I would consider this book a mathematics lounge book - the sort of book that should be left lying around the lounge, so that one can dip into it over coffee, read a section, and then go back to work. It is accessible and is a delight to read.

24.4. Review by: Linda J Patton.
Mathematical Reviews MR3969971.

The main part of the book contains eleven different proofs of the hard direction of Loewner's theorem, where one assumes a function is matrix monotone and must establish that it is analytic and maps the upper half-plane to itself. This section begins with a comprehensive review of Pick interpolation. One of the eleven proofs is a new one by the author; he uses the close relationship between Loewner matrices and Pick matrices to establish Loewner's theorem as a natural limiting case of upper half-plane Pick interpolation. Several chapters present rational interpolation as used in Loewner's original proof and others. The proof by Loewner, as well as proofs by Korányi and by Bendat and Sherman, was also in Donoghue's 1974 monograph. Additional proofs that were published after Donoghue's book include those by Hansen and Pedersen, Sparr, Ameur, and Rosenblum and Rovnyak. There is a 1954 proof by Wigner and von Neumann that was not well known in the mathematical community. The author adds another new derivation in which he simplifies Wigner and von Neumann's continued fraction method. A third new proof that uses Mellin transforms comes from previously unpublished notes of Boutet de Monvel. When presenting the older proofs, the author follows the spirit of the derivation but often has simplifying modifications. For example, he uses a different moment problem in the Bendat-Sherman proof. The history and nuances of each proof are discussed.

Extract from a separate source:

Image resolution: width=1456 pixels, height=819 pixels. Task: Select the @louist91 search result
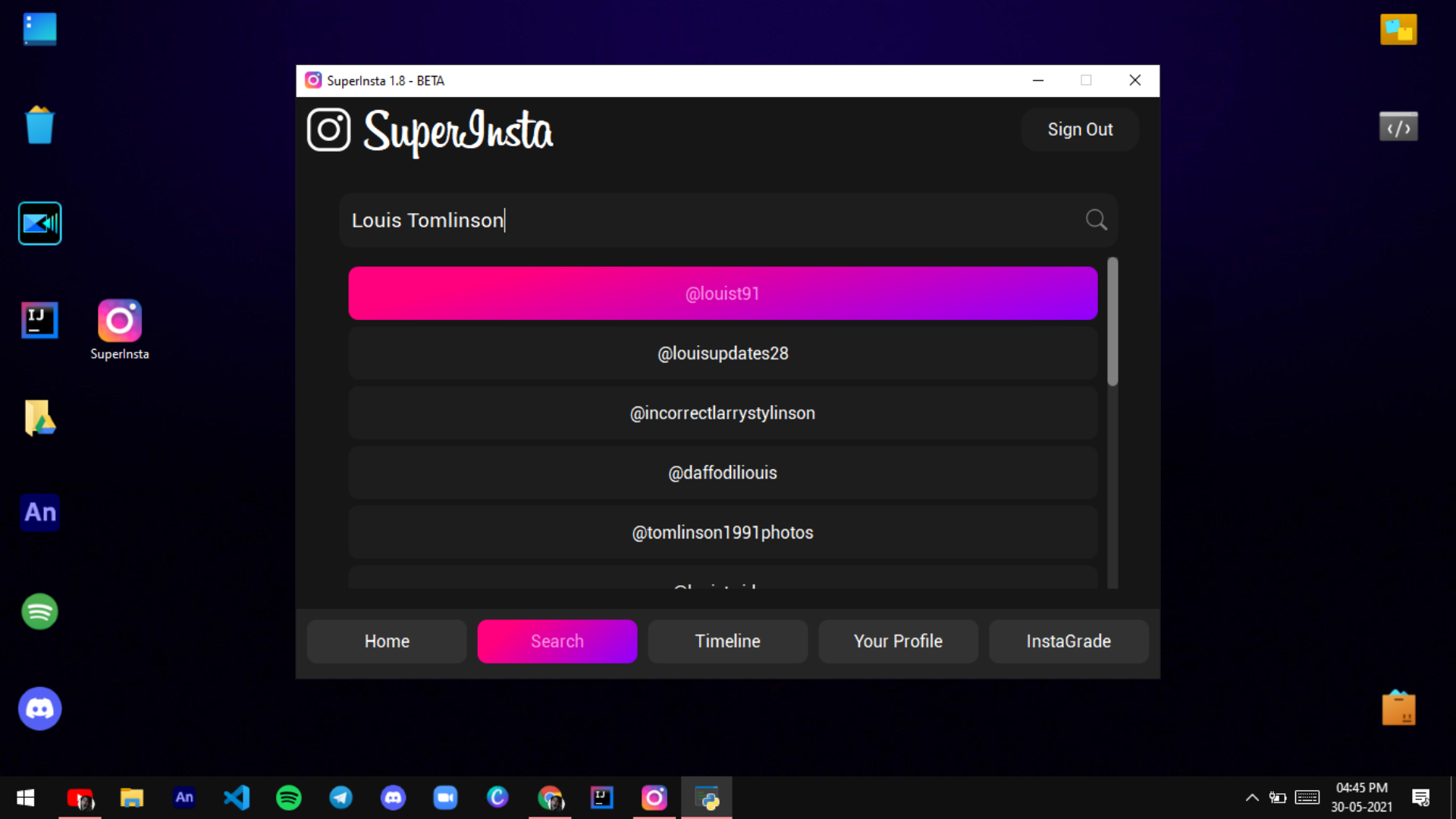(722, 293)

Some generalisations and applications are in the last part of the book. Loewner's theorem has recently been extended to functions of several variables, in some cases in the non-commuting setting, by Agler, McCarthy and Young, Najafi, Pascoe and Tully-Doyle, Pascoe, and Pálfia. The author notes that he excluded the multivariable results because they are so recent and would require extensive additional background material.

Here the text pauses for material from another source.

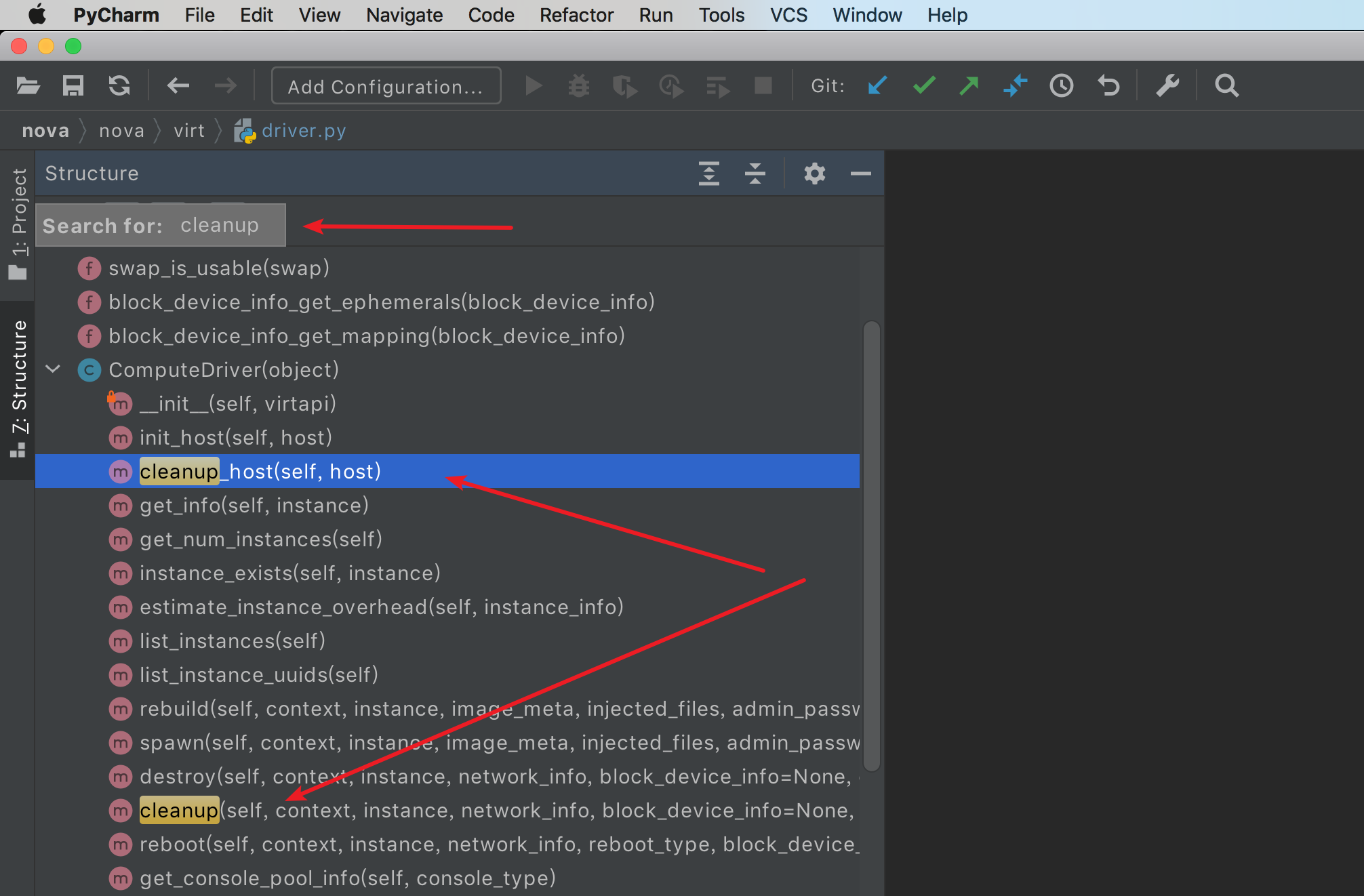Click the Search Everywhere magnifier icon
The height and width of the screenshot is (896, 1364).
pos(1226,86)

This book will be a valuable reference for anyone interested in any aspect of Loewner's theorem. The variety of techniques used in the eleven proofs also makes the text a good introduction to many standard methods in functional analysis and function theory. Most of the necessary basic results are proved in detail; any missing steps are clearly referenced, often to the author's recent set of analysis texts. In addition to multiple proofs of Loewner's theorem, many of the background results have several different proofs. The author calls this monograph "a love poem to Loewner's theorem". His enthusiasm for the subject matter and occasional mathematical excursions make reading the book feel like an animated conversation with a colleague or teacher.